Exactly the lines below from the line with "Where should I" through the line with "Select the purple" must make up the answer, both ends included and pictures left out.

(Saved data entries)
##############################

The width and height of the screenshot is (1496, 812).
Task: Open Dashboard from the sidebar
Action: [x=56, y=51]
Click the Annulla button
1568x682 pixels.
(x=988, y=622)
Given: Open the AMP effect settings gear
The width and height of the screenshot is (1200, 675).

##############################

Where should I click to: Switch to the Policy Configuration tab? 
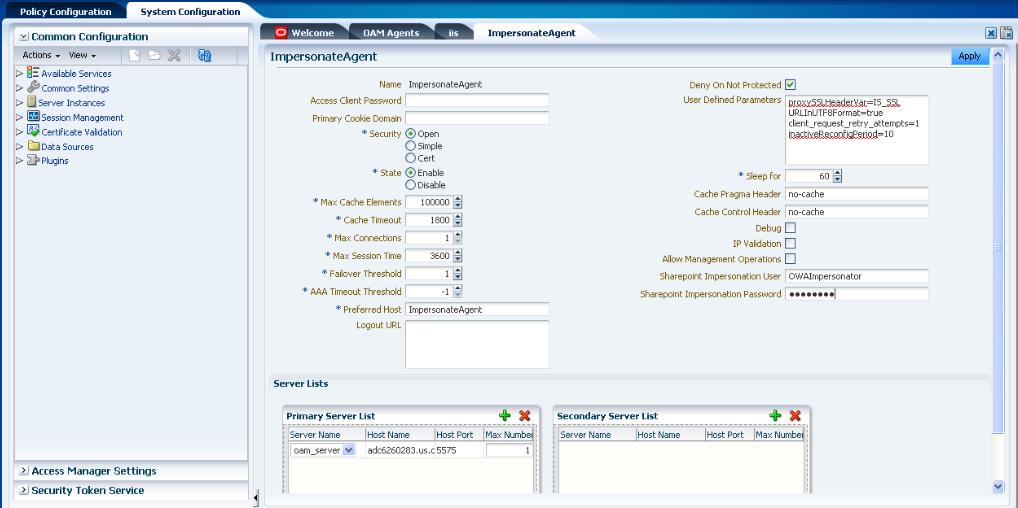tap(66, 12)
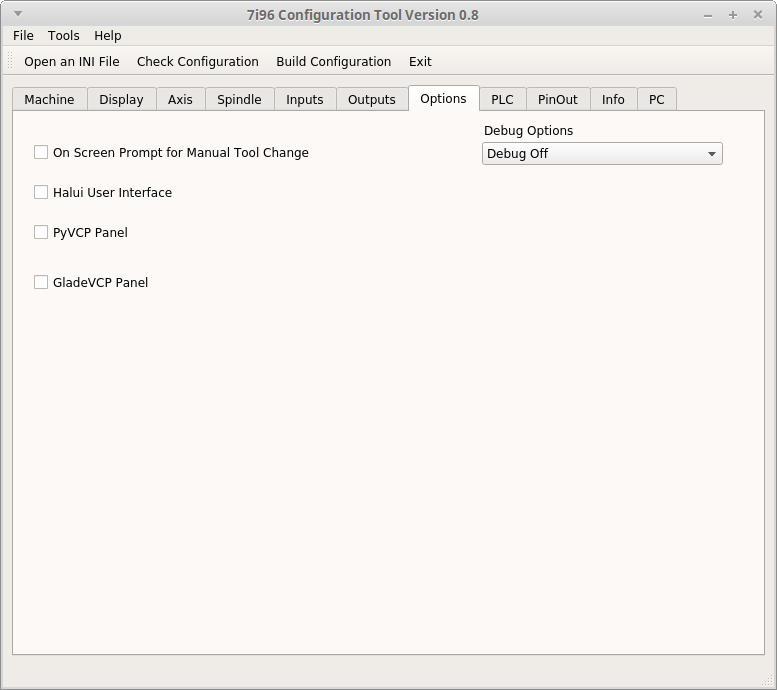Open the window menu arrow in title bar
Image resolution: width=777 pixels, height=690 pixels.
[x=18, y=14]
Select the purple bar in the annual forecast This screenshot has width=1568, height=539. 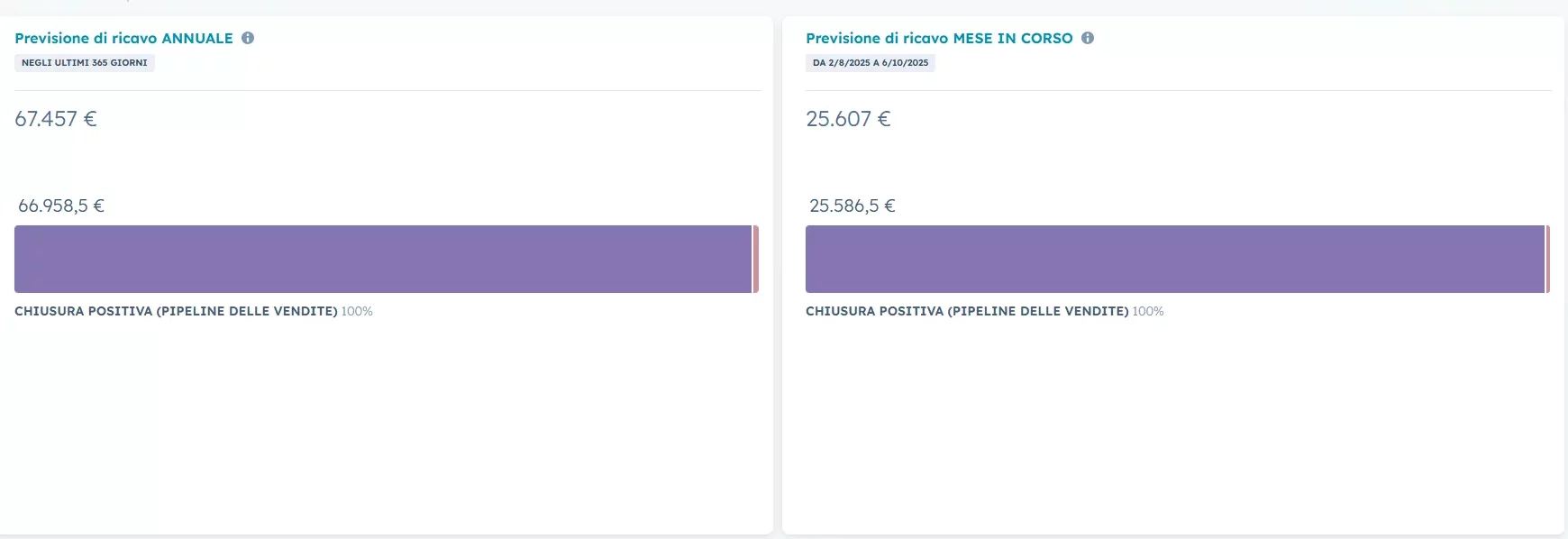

##############################

- _Answer_
Where should I click to: Switch to the Policy Configuration tab? 
tap(66, 12)
Open the window menu arrow in title bar
Image resolution: width=777 pixels, height=690 pixels.
[x=18, y=14]
Select the purple bar in the annual forecast This screenshot has width=1568, height=539. 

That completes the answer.